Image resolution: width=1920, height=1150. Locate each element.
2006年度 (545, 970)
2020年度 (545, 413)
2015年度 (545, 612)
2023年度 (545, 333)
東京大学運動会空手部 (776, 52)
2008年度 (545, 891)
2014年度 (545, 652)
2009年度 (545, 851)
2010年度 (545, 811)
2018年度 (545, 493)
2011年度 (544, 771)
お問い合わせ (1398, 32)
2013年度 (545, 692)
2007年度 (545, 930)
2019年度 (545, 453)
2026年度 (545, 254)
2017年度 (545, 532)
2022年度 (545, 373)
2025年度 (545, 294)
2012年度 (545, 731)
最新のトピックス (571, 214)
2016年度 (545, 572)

§ **Exercise details**
Give back exactly the lines from the one containing "東京大学運動会空手部 (776, 52)" through the last line of the records.

§ **Completed task**
東京大学運動会空手部 (776, 52)
2008年度 (545, 891)
2014年度 (545, 652)
2009年度 (545, 851)
2010年度 (545, 811)
2018年度 (545, 493)
2011年度 (544, 771)
お問い合わせ (1398, 32)
2013年度 (545, 692)
2007年度 (545, 930)
2019年度 (545, 453)
2026年度 (545, 254)
2017年度 (545, 532)
2022年度 (545, 373)
2025年度 (545, 294)
2012年度 (545, 731)
最新のトピックス (571, 214)
2016年度 (545, 572)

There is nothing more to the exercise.